Sure, one of my BIOS, and an awful large number of other BIOSes
out there as well, do have such drives; yet, there are other BIOSes
which allow to boot easily from any drive recognized by the BIOS (BAID),

Not when its a logical drive in an extended dos partition.

That was always one reason for the ntldr approach,
to allow booting of what the bios could not boot.

and furthermore it seems reasonable to envision this.

Irrelevant to whether it makes any sense at all for the rdisk()
parameter to be the entry in the hard drive boot order list.

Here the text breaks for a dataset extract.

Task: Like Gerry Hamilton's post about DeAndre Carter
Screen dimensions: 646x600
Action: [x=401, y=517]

That makes absolutely no sense whatever, if only because
the boot.ini needs to be edited when the order of the hard
drives in the hard drive boot order list is changed. It makes
a hell of a lot more sense for the rdisk() param to be the
physical order of the drives on the controller instead so that
the boot.ini doesnt need to be changed when the hard drive
boot order is changed, particularly when the order of the
drives below the entry at the top of the hard drive boot order
list are moved.

(that is, it can't load ntldr from them).

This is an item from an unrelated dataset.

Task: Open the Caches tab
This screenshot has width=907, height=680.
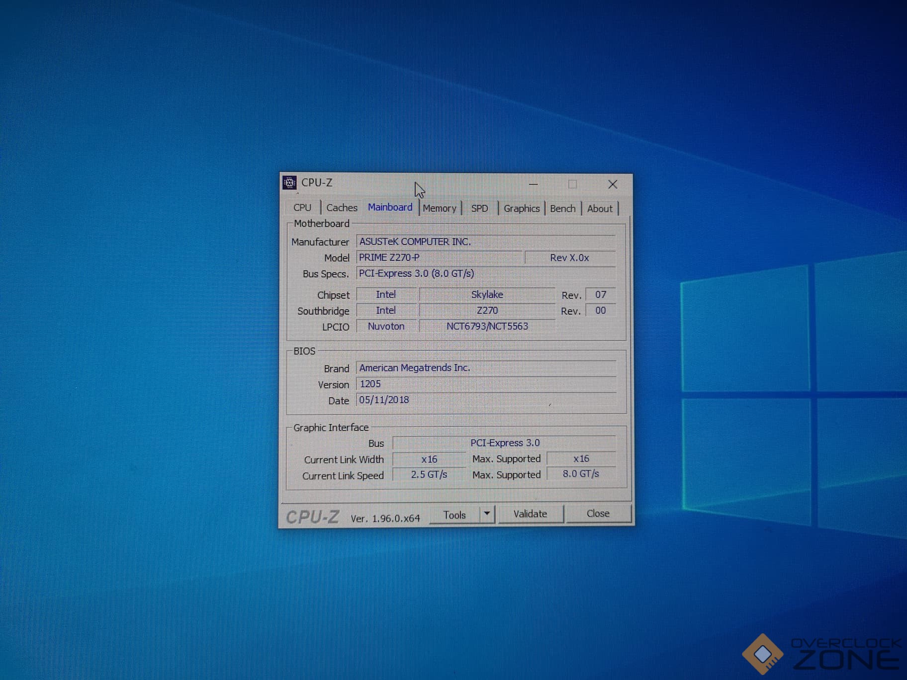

That's two different things. Being able to boot from
a harddisk is ordinarily reserved to the 80h drive;

No it isnt with modern bios.

being able to load Ntldr (into memory) is not so restricted.

Not clear what this is about, thats part of the boot.

Whether ntldr can load Windows from a drive has nothing
to do with whether the BIOS can load ntldr from that drive.

(Of course, due to entertraining confusion, one has to mentally
change "to load" to the more generally used "to boot" above).

This are two different processes -- one is controlled
by the BIOS, the other is controlled by ntldr.

Well, here you mean "to control" to designate the binary code
which is executing initially. I would reserve "to control" to designate
the small, configurable, part of the process; in the first case, we'll
find the "boot order" (whatever that means), and also the actual
MBR and secondary boot code; in the second case, Boot.ini.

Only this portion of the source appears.